• [What you should do]
Please repeat the records beneath this task exactly as they appear, but skip the images.

--- START ---

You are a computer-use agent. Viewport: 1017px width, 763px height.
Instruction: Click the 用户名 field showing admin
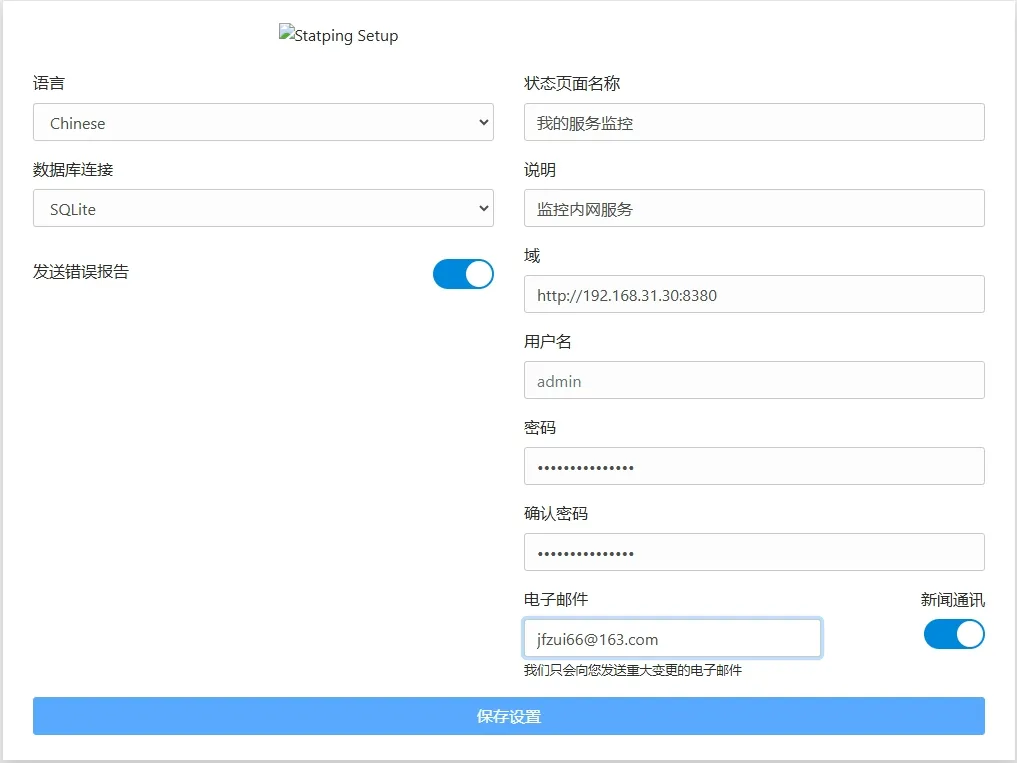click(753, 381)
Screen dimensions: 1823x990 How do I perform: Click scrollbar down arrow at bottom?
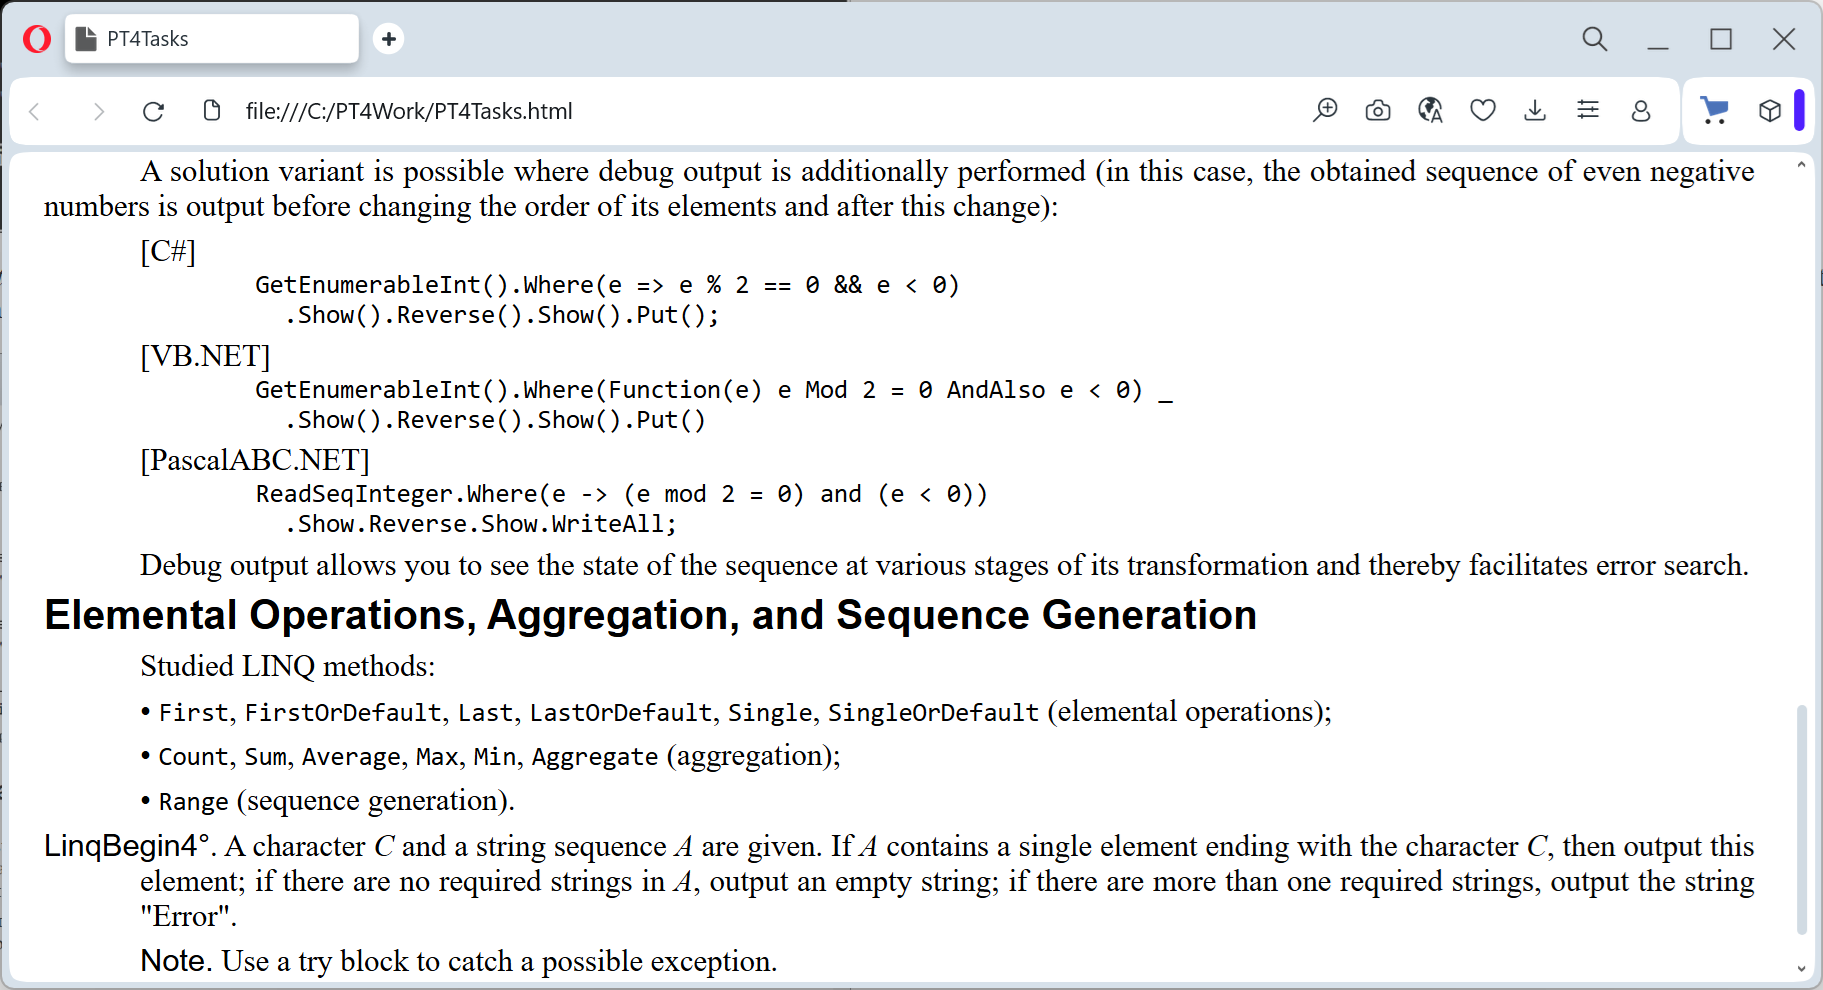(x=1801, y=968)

--- END ---

• [Reply to the exercise]
You are a computer-use agent. Viewport: 1017px width, 763px height.
Instruction: Click the 用户名 field showing admin
click(753, 381)
Screen dimensions: 1823x990 How do I perform: Click scrollbar down arrow at bottom?
(x=1801, y=968)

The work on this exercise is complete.